Due to increased fire danger, the county announced earlier in the day that all land clearing and residential burning will be restricted until April 21, or until conditions change.
The wildfire danger rating also changed to “moderate” in Clark, Cowlitz, and Skamania counties, which prohibits all debris burning on Department of Natural Resources-protected lands. Previously issued permits are suspended until further notice.
Clark County Interim Fire Marshal Dan Young temporarily canceled all burn permits in response to fires that burned across the region over the last few days. Cowlitz County firefighters responded to four fires Sunday, including at Swanson Bark and Wood Products in Longview.
Permits can be re-issued or extended when the ban is lifted, according to a county news release.

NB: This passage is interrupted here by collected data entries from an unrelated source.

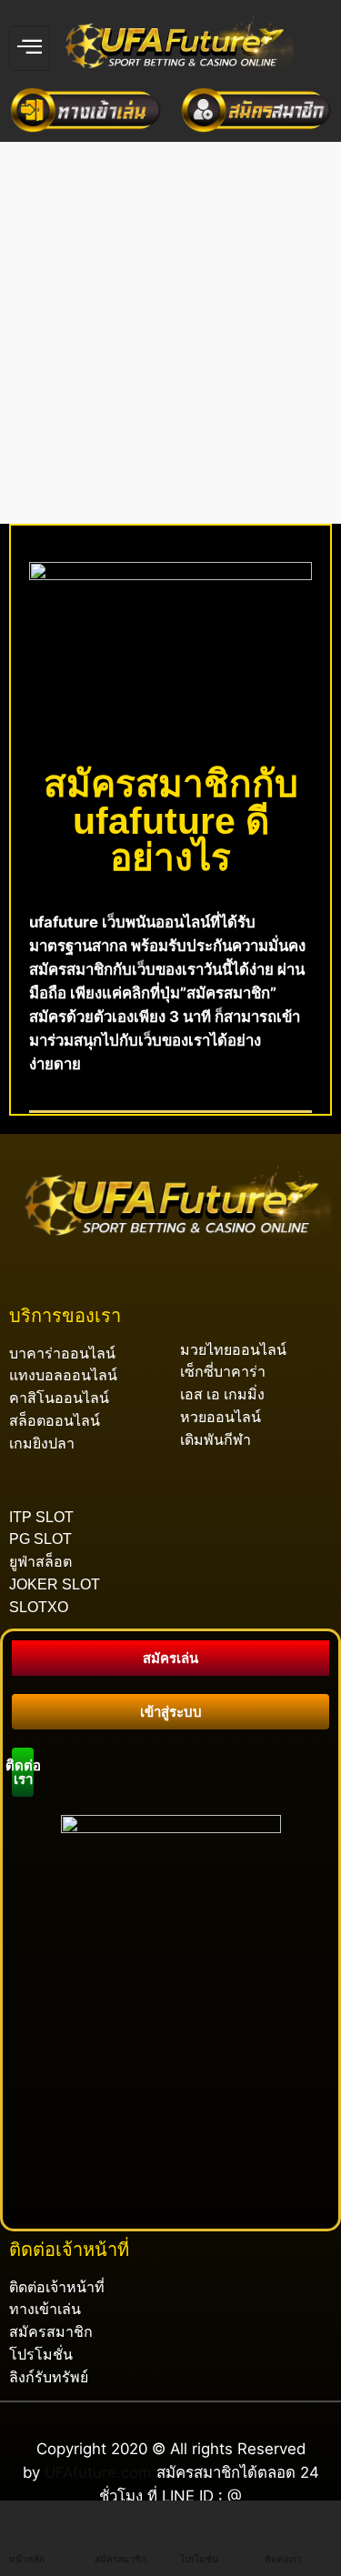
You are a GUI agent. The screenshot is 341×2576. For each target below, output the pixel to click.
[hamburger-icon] (29, 48)
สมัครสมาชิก (120, 2558)
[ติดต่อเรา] (278, 2523)
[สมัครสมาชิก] (108, 2523)
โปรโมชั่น (199, 2558)
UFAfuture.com (98, 2472)
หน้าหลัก (27, 2558)
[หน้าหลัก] (22, 2523)
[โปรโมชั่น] (193, 2523)
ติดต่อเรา (283, 2558)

The restrictions do not apply to federally managed lands.
Recreational campfires are allowed if built in fire pits in designated campgrounds or on private land following these regulations:
• They must be in a metal-, stone- or masonry-lined fire pit.
• The size may not exceed 3-by-2 feet.
• Fires must be at least 25 feet from a structure or other combustible material and have at least 20 feet of clearance from overhead fuels, such as tree limbs, patio covers or carports.
• Fires must be attended at all times by a person at least 16 years old with the tools to extinguish the fire.
• Portable outdoor fireplaces should not be operated within 15 feet of a structure or combustible material.
• Completely extinguish recreational fires by covering them with water or moist soil and stirring with a shovel until all parts are cool to the touch.
Residents are encouraged to create defensible space around their homes. Young recommends removing fuel within 3 to 5 feet of home foundations, outbuildings, garages and sheds; within 10 feet of the home; under decks and porches; and from gutters, eaves, porches and decks.
People should also cut their lawn if the grass is brown and dispose of debris and cuttings; prune trees so the lowest branches are 6 to 10 feet above the ground, and landscape with native and flame-resistant plants.